28. Januar 1971: Stadtrat soll größer werden

28.1.2021, 07:00 Uhr
28. Januar 1971: Stadtrat soll größer werden

© Gerardi

Die Möglichkeit, daß zusätzliche Bänke im Sitzungssaal aufgestellt werden müssen, ist unter zweierlei Gesichtspunkten gegeben. Schafft Nürnberg bis zur Wahl die 500.000-Einwohner-Grenze, sind automatisch 60 Stadträte zu wählen. Reicht die Einwohnerzahl nicht aus, will die Stadt im Schlepptau von München ihr Parlament vergrößern.

Für München ist es nämlich nach den Worten von Staatssekretär Erich Kiesl aus dem bayerischen Innenministerium so gut wie sicher, daß bei den nächsten Kommunalwahlen statt der bisher 60 nunmehr 80 Kommunalpolitiker in den Stadtrat einziehen. Dabei wies Kiesl darauf hin, die Stadträte seien starken Belastungen ausgesetzt und man müsse die volle Beschäftigung der ehrenamtlich tätigen Parlamentarier berücksichtigen. Landtagsabgeordnete beispielsweise werden mit bis zu 4000 Mark honoriert. Stadträte erhalten in Nürnberg 450 Mark im Monat.

Und der Staatssekretär sprach einen bedeutungsvollen Satz: im Rahmen der Gebietsreform Bayerns und der deshalb notwendigen Verschiebung der Kommunalwahlen von März 1972 auf den Herbst nächsten Jahres könne man ohne weiteres durch die ohnehin notwendige Novellierung der Bayerischen Gemeindeordnung im Landtag diese Aufstockung des Münchener Stadtrats durchziehen.

Was dem einen billig, ist dem andern recht: dann wünschen sich die Nürnberger ebenfalls ein größeres Stadtparlament. Notfalls will man in der Noris dieses Ziel dadurch erreichen, daß die Stadt nach München einen Sonderstatus als zweitgrößte Stadt in bayerischen Landen zugebilligt erhält.

Willy Prölß, Fraktionsvorsitzender der SPD im Stadtrat, glaubt zwar nicht, daß die 500.000-Einwohner-Grenze rechtzeitig überschritten wird, ist aber überzeugt, daß 1972 in Nürnberg 60 Stadträte zu wählen sind.

„Die Demokratie wird halt etwas teurer“

Oppositionsführer Holzbauer denkt auch an die Bürger: sie müssen im Jahr dann 50.000 DM mehr für das Plenum zahlen.

Er kenne die Pläne des Ministeriums, die darauf abzielen, Gemeinden zusammenzulegen; für die Großstädte sei dieses Vorhaben von großer Bedeutung. Wenn man jetzt für München die Vergrößerung des Stadtrates anstrebe, dann müsse dies auch für Nürnberg gelten und überdies generell geregelt sein.

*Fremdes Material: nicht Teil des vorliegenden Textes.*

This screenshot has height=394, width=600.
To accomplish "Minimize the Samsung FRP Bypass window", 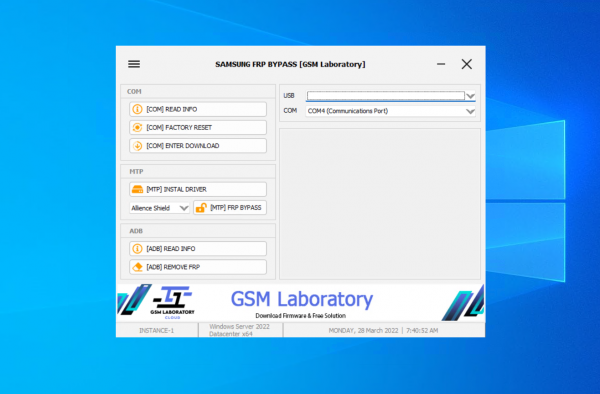I will (441, 64).
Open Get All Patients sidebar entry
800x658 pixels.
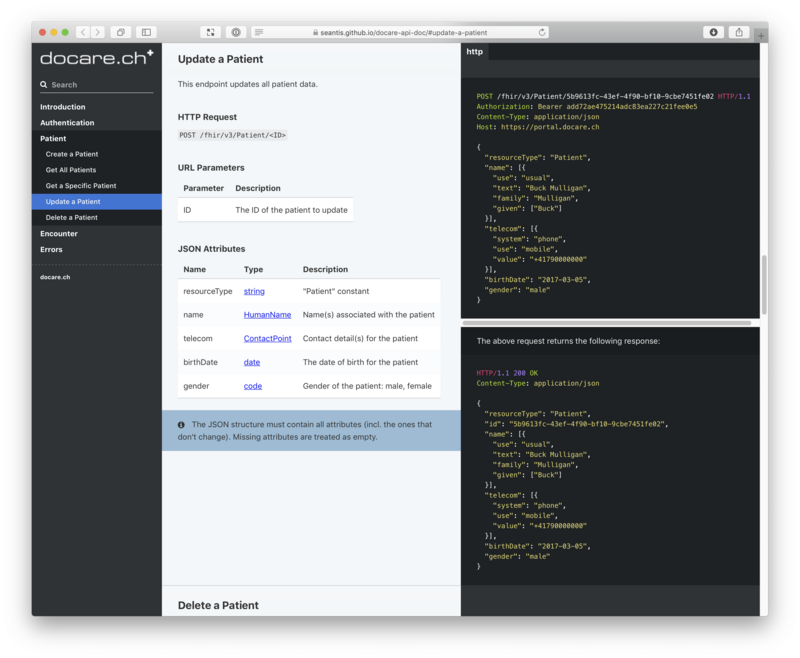[71, 170]
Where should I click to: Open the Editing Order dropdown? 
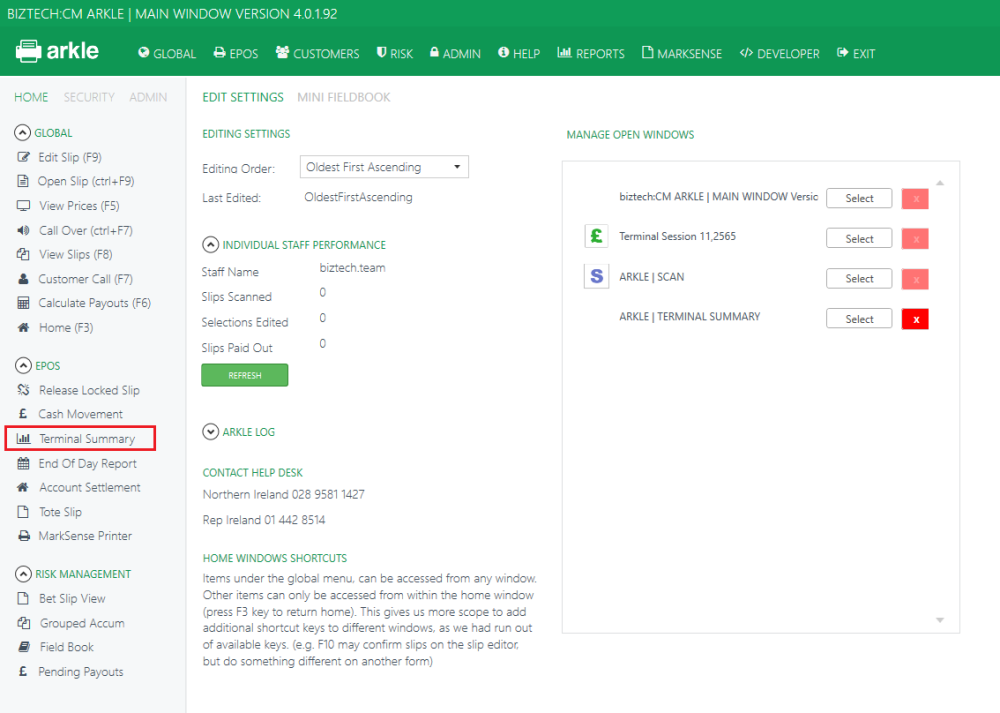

Eine eventuelle Ausnahmeregelung, eine „Lex Nürnberg“, hält auch Oppositionsführer Georg Holzbauer für durchaus angebracht. Der CSU-Fraktionsvorsitzende rechnet allerdings mehr mit der Wahrscheinlichkeit, daß Nürnberg bis zur Wahl 500.000 Einwohner zählt. Arbeit für 60 Stadträte jedenfalls sei in ausreichendem Maße vorhanden: „Bei uns ist jeder in vier Ausschüssen vertreten, die Kommissionen eingerechnet. Wenn wir unsere Arbeit gründlich machen wollen, geht die Belastung bis an die Grenze des ehrenamtlich Vertretbaren.“

Rohbauer hält die Aufstockung des Stadtrates nicht für das wesentlichste Kriterium der Gebietsreform, sie sei auch „keineswegs ein Objekt unseres besonderen Ehrgeizes“, weil er auf der anderen Seite die Bürger sehe, die dann im Jahr 50.000 Mark mehr für ihr Parlament aufzubringen hätten. Er erhofft sich aber davon eine stärkere Demokratisierung und die Möglichkeit, noch gründlicher als bisher zu arbeiten. „Demokratie wird dann halt etwas teurer.“

Und Oberbürgermeister Dr. Andreas Urschlechter unterstützt die Stadträte: die von Staatssekretär Kiesl genannten Entlastungs-Gesichtspunkte für die gewählten Kommunalpolitiker träfen in vollem Umfang auch auf Nürnberg zu. Er befürwortet deshalb die Vergrößerung des Stadtrates auf 60 Mitglieder.